> [Directions] Nothing but the lines from the one including "Click 图4 郑州实时积水地点 caption pill" through the last line of the entries, restated exactly, should appear in the answer; omit the pictures.

> [Data shown]
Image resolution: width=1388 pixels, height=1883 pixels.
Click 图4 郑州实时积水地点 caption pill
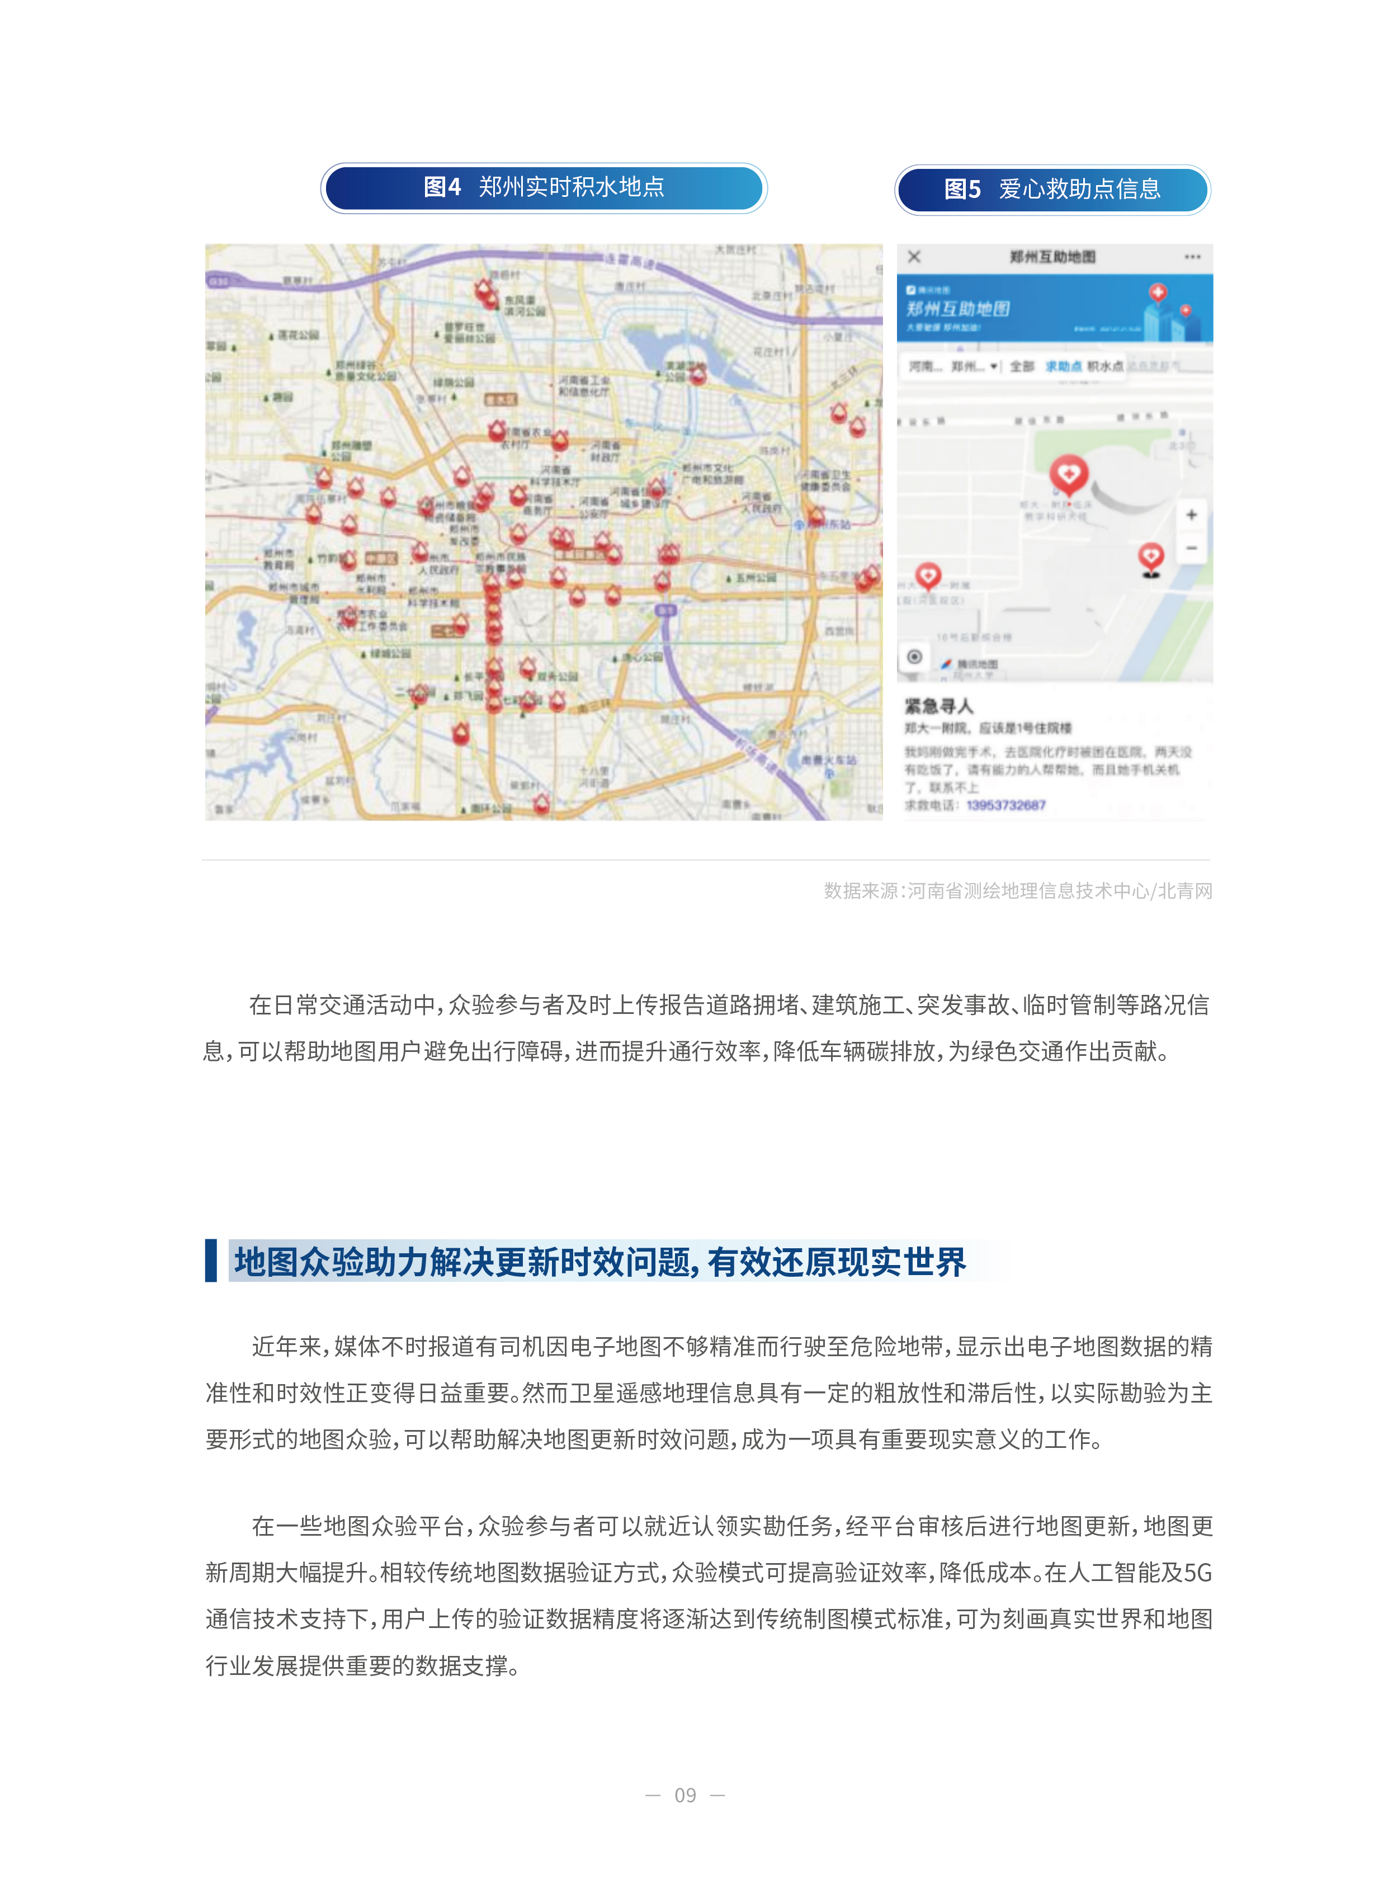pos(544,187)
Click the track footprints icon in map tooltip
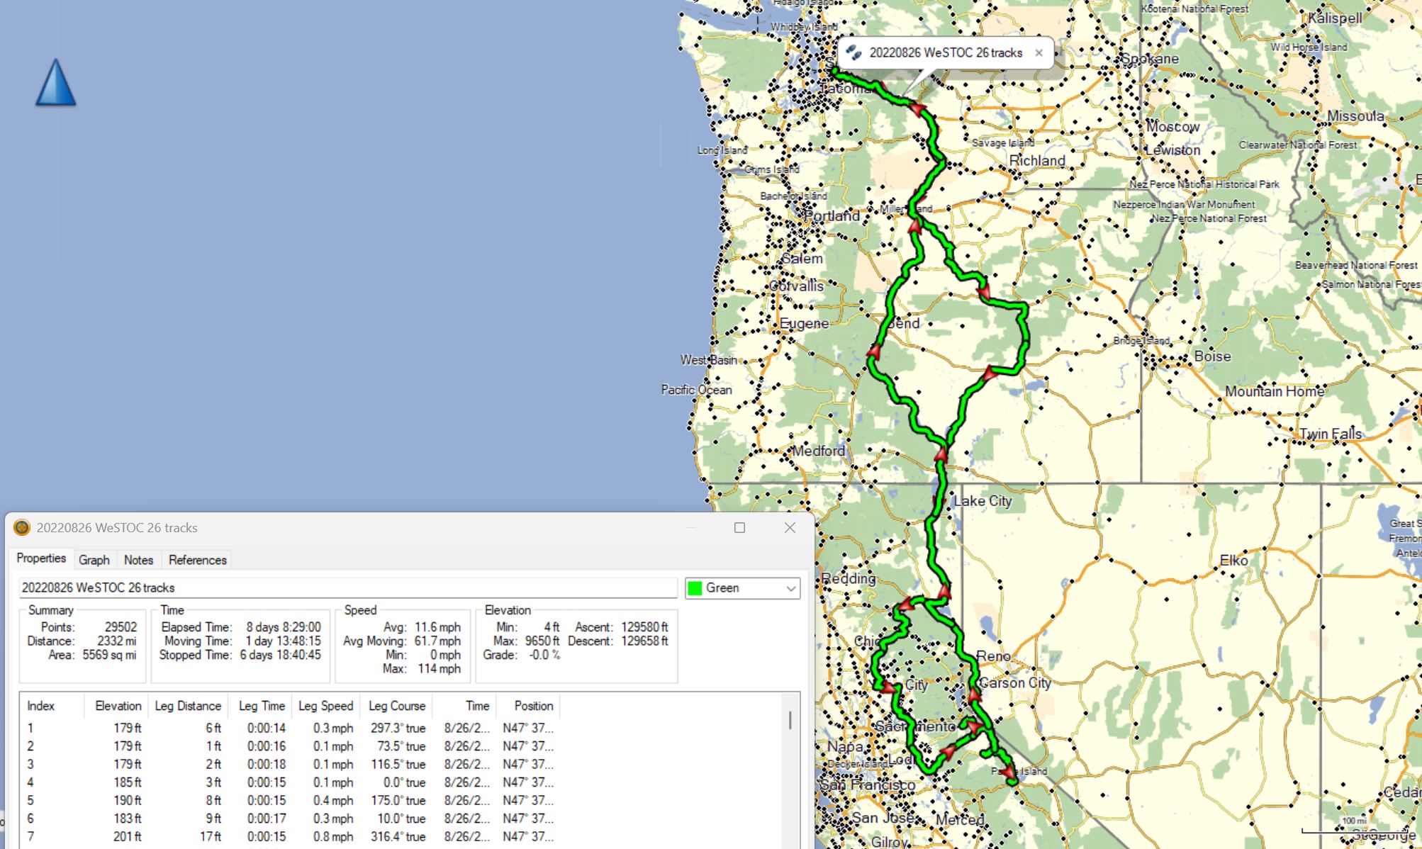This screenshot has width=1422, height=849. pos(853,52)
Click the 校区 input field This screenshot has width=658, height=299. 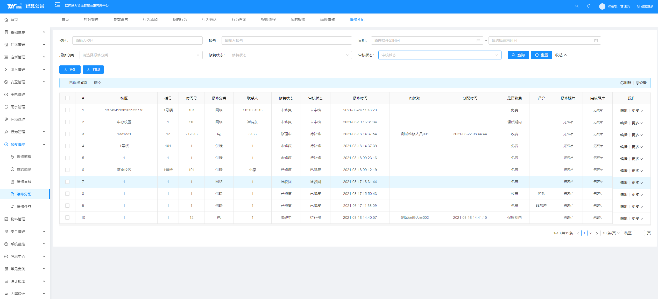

> [Response to this task]
Click 图4 郑州实时积水地点 caption pill
pos(544,187)
Click the track footprints icon in map tooltip
This screenshot has width=1422, height=849. pos(853,52)
Click the 校区 input field This screenshot has width=658, height=299. 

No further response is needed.